March 5, 2007

Back to baseball with Retrosheet and OSS

Author: Mat Kovach

One out and the bases are full of Indians. Grady Sizemore steps up to the plate in the bottom of the ninth inning with the Tribe on the wrong end of a 3-1 game against the Kansas City Royals. The first pitch he sees is a ball. After fouling off a pitch and watching the next ball blocked by the catcher he slices a fly ball to left field, clearing the bases of teammates to win the game. As I drove myself home that night I wondered how unusual it was for a game to end on a bases-loaded triple. I figured the best way to look it up was to visit Retrosheet and look through their data files.

Retrosheet is a terrific project that stores play-by-play information for nearly every Major League Baseball (MLB) game played since 1957, excluding 1999. That comes to more than 7,000,000 play-by-play events for more than 93,000 games -- enough data to give me an idea if a bases-loaded triple to end the game is unique.
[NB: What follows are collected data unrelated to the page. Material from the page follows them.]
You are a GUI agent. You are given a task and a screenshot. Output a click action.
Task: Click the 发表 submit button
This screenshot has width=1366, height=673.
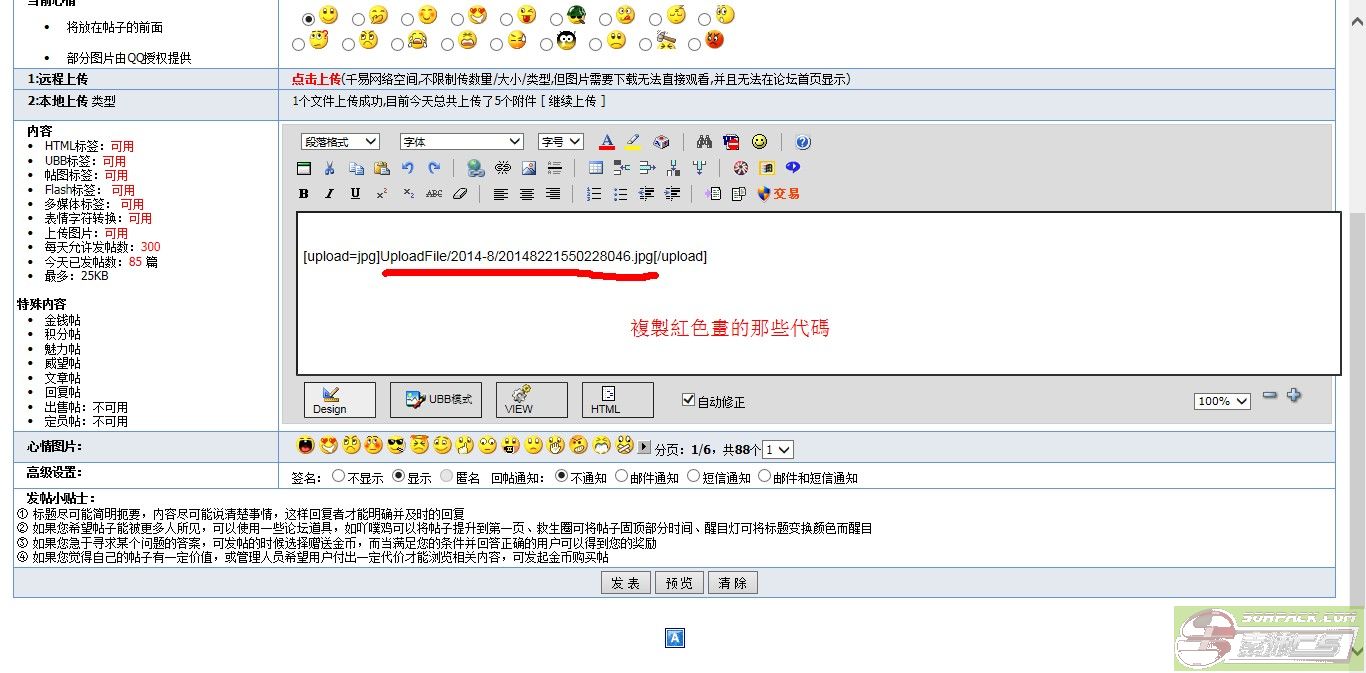coord(626,583)
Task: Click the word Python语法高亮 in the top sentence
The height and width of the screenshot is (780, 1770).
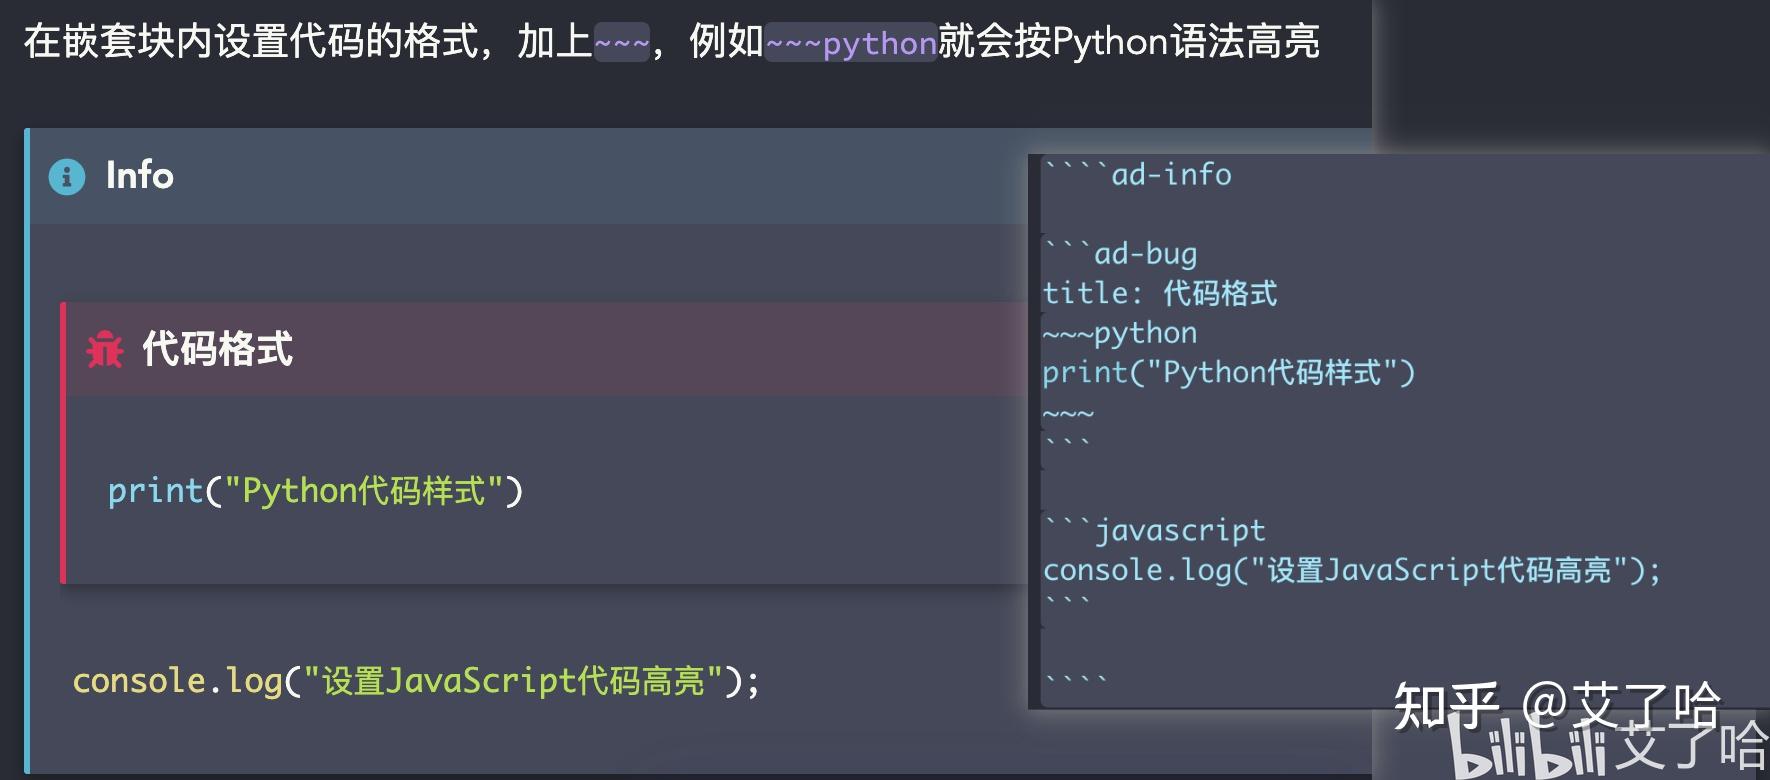Action: pyautogui.click(x=1185, y=42)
Retrosheet stores its information in event files that describe the game using the Retrosheet scoring system, a markup language to describe all the information related to a baseball game. Event files contain individual files describing a team's home games, with information including the time of the game, weather conditions, umpires, players, plays, substitutions, and even comments about injuries and significant plays.

Armed with Wine, TCL, and my lack of programming skills, I whipped up a script to download all the event files from Retrosheet and convert them into files that I could load into Postgres. I call it CapNKipe, after Duane Kuiper -- a.k.a. Captain Kipe -- a former player for the Cleveland Indians and the San Francisco Giants who hit just one home run in his 3,379 major league at-bats. Since the script would run only once a year, when Retrosheet updated its event files, I figured the name fit.
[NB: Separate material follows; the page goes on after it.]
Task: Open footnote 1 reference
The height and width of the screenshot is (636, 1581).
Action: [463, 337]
CapNKipe is a simple script. It uses TCLLIB, a series of extensions for TCL, and TCLVFS, a virtual file system for TCL that provides the ability to mount network services, such as HTTP and FTP URLs and even ZIP files, allowing TCL to access them. Retrosheet provides the event files in ZIP archives. TCLVFS allows the script to work on the files without the user having to worry whether the system has an external program for them.

The only other programs involved, outside the script and TCL, are three tools from Retrosheet. BEVENT.EXE reads the event files and outputs all the events information. BGAME.EXE outputs specific game information from the event files. BOX.EXE prints out the familiar box scores for you. I copy all three tools into a single directory. Retrosheet provides documentation on how to use the tools.

Because Retrosheet's tools are designed for Windows, you must run them under Wine if you're using Linux. An alternative project called Chadwick does a good job of emulating BGAME.EXE and BEVENT.EXE and is open source, but unfortunately, it doesn't support all of Retrosheet's fields yet. I have sent a patch to the author but it has not made it into the code yet.

CapNKipe itself offers many options:

  -eventfiles value Location to store files that are created <eventfiles>
  -zipfiles value Location to store zip files <zipfiles>
  -csvfiles value Location to store csv/psv files <csv>
  -psv Create psv files
  -start_year value Year to start <1957>
  -last_year value Year to stop <2006>
  -retro_url value Retrosheet URL <http://www.retrosheet.org>
  -http_timeout value Http timeout <100000>
  -wine value Location of Wine binary </usr/bin/wine>
  -bevent value Location of BEVENT.EXE <BEVENT.EXE>
  -bgame value Location of BGAME.EXE <BGAME.EXE>
  -debug Debug logging?
  -help Print this message
  -? Print this message

What does CapNKipe do? After downloading an event file, it checks whether a file of the same name exists and the MD5 sums match. If so, it assumes the file has not changed, and skips to the next file. If the file is new or has changed, it will mount the ZIP file using TCLVFS and copy all the files in the ZIP file to the eventfiles directory, as determined by the -eventfiles option, emulating the unzip command. For each year there will be a TEAM<YEAR> file that contains all the teams in the league for that year, and a roster file, <TEAM><YEAR>.ROS, that contains players that played for the team.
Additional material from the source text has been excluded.